Flavio Restrepo Gómez


La protesta social es un derecho consagrado en nuestra Carta Magna. El Artículo 37 dice: “Toda parte del pueblo puede reunirse y manifestarse pública y pacíficamente. Sólo la ley podrá establecer de manera expresa los casos en los cuales se podrá limitar el ejercicio de este derecho”. En el art. 12 dice: “Nadie será sometido a desaparición forzada, a torturas ni a tratos o penas crueles, inhumanos o degradantes”. Pero va más allá cuando dice en el art. 22: “La paz es un derecho y un deber de obligatorio cumplimiento”.
Queda claro que la protesta es un derecho, no es un acto de anarquía ciudadana; debe contar con todas las garantías para que pueda realizarse de manera pacífica y ordenada, sin que pueda ser interrumpida o disuelta por organizaciones que acudiendo a la violencia, con el uso desproporcionado de la fuerza que dan las armas, fuerza bruta por supuesto, se conviertan en batallas campales que atentan contra la vida de los que en ellas participan.
La represión es “la acción de reprimir con violencia una sublevación, una manifestación política, social o la vida política de un país”. Usada de manera desproporcionada e injustificada, causa una hecatombe social, pone en peligro la vida de los que protestan y de los que reprimen, cuando es claro que ambos tienen un derecho irrenunciable a la vida.
Hemos sido testigos de una protesta que comenzó como la inconformidad con las decisiones que tomó el Estado, en cabeza de un presidente improvisado y sin preparación, y de su ministro, preparado pero mezquino y maquiavélico, para hacer una reforma tributaria.
No es que la riqueza sea mala. La riqueza, cuando generalizada en un pueblo, es demostración de bonanza y bienestar que se pueden lograr en medio del respeto a las normas y sumisión a las leyes, cuando incluye mayorías, sin olvidarse de los que son nuestros hermanos por nacionalidad. Lo malo de la riqueza es la concentración de la misma en poquísimas manos y clanes, causando la infranqueable brecha; aquí es un “derecho” de minorías, con el sometimiento de las grandes mayorías al olvido, la injusticia, la falta de los más elementales recursos para la supervivencia digna, sin que puedan tener las mismas oportunidades y derechos, que tienen los privilegiados.

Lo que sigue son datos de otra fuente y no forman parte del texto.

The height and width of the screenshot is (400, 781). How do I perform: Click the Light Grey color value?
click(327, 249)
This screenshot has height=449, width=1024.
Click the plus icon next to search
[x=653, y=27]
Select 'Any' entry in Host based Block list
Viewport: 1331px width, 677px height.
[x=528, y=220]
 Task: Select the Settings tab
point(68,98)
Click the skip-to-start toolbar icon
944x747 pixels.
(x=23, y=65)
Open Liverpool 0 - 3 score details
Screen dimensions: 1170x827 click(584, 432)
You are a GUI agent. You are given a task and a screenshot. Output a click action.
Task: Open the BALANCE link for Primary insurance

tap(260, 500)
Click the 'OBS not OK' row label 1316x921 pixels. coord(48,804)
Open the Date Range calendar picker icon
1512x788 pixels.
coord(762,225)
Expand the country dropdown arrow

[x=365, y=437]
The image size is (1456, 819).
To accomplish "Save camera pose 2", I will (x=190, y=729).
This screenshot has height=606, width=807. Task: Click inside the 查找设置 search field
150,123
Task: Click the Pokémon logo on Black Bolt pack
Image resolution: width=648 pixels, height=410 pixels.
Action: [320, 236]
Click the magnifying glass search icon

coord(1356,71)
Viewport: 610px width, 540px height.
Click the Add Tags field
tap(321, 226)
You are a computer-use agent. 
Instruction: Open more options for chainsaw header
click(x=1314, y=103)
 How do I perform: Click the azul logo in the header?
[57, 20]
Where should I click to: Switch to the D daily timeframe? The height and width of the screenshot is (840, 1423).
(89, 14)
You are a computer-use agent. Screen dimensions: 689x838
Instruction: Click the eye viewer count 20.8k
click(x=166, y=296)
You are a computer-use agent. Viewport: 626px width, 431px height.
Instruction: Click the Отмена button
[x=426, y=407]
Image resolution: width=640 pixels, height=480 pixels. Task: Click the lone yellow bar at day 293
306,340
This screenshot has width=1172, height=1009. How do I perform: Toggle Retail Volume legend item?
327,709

Para que la represión tenga validez, debe estar soportada en órdenes judiciales o en la defensa, ante un peligro inminente para la vida de alguno de los miembros de esta sociedad. Aquí nada de eso se ha hecho dentro de la legalidad. Asistimos a una representación grotesca, que va dejando como saldo un gran número de heridos y no pocos muertos, como si la vida no tuviera el menor valor y los derechos de la gente pudieran ser pisoteados por las autoridades, sin apego a la ley, remedando una república bananera de verdad, y demostrando que somos una democracia de mentiras.
Los vándalos aprovechan la ocasión para hacer de las suyas con lo que no es de ellos. Ese vandalismo viene de delincuentes comunes y de personas que salen de la institucionalidad y se convierten en balandrones con “licencia para matar”. Las evidencias del uso excesivo de la fuerza por agentes de la institucionalidad, de armas de todos los calibres, han quedado registradas en todos los portales y medios de divulgación, incluidos los internacionales, convirtiéndonos en una vergüenza para el mundo, que critica con razón nuestra falta de cultura política, social y humana. Nada, ni nadie puede justificar a los vándalos, ni sus atrocidades.
La violencia es una “hija mal parida” en esta debacle patrocinada por el gobierno y sus instituciones. No podemos permitir que se vuelva cotidiana, como lo fue en épocas todavía no olvidadas. Colombia no merece ni la suerte de improvisación política y gubernamental, ni el vandalismo de delincuentes que están dentro y fuera de la legalidad. Necesitamos recuperar el Estado de Derecho, para comenzar a tener respeto por la vida, como el fundamento sobre el cual se edifica una nación digna.